===== Text for analysis

Friday, January 12, 2024

The discomfort in calling

Trust in the Lord with all your heart and lean not on your own understanding; in all your ways acknowledge him, and he will make your paths straight. Proverbs 3:5-6

One day as I sat in the airport waiting to board my flight, I spoke with an individual waiting along with me at the terminal gate, a graduate student studying medicine at Johns Hopkins University. “If there was one thing you could do with your life, what would that one thing be?” I asked. “I’d have my own overseas medical lab,” she said. “But I don’t think that will ever happen,” she said. “That’s just too big of a risk and there’s too much to lose.”

I took a second look at them. They where, articulate, young and intelligent. What do you have to lose? I thought. More than you can imagine.

When we insist on ease, when we demand that God’s plan for our life be comfortable, when we want reward and satisfaction without the difficulty of the unknown, we lose more than we imagined. When we will only say yes to Him when it’s easy, we lose the joy of the journey He has called us to. 

The greatest saints of the Bible didn’t experience reward without discomfort or calling without chaos. Moses was mocked and scorned by those he wanted to rescue; Joseph was abused and ridiculed by his brothers, and every one of the disciples was persecuted for their faith. Even Christ was crucified.

Should we expect following God’s plan, and calling, for our lives without discomfort?

==========
===== Source information

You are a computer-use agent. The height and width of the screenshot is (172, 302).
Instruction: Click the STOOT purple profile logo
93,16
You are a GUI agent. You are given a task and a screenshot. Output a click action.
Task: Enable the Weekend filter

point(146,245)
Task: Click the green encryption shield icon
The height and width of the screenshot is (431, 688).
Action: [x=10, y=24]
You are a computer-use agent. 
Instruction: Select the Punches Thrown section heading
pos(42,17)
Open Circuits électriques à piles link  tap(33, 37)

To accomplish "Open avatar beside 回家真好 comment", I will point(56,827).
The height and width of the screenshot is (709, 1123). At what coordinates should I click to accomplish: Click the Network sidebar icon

==========

*Task list*.
a: Repeat a portion of the devotional on calling word for word, beginning at the words "I took a second" and stopping after the words "called us to.".
b: In the devotional on calling, what did the graduate student say she would do if she could do one thing with her life?
The data items are separate material and are not part of the devotional.

*Solution set*.
a:
I took a second look at them. They where, articulate, young and intelligent. What do you have to lose? I thought. More than you can imagine.

When we insist on ease, when we demand that God’s plan for our life be comfortable, when we want reward and satisfaction without the difficulty of the unknown, we lose more than we imagined. When we will only say yes to Him when it’s easy, we lose the joy of the journey He has called us to.

b: She would have her own overseas medical lab.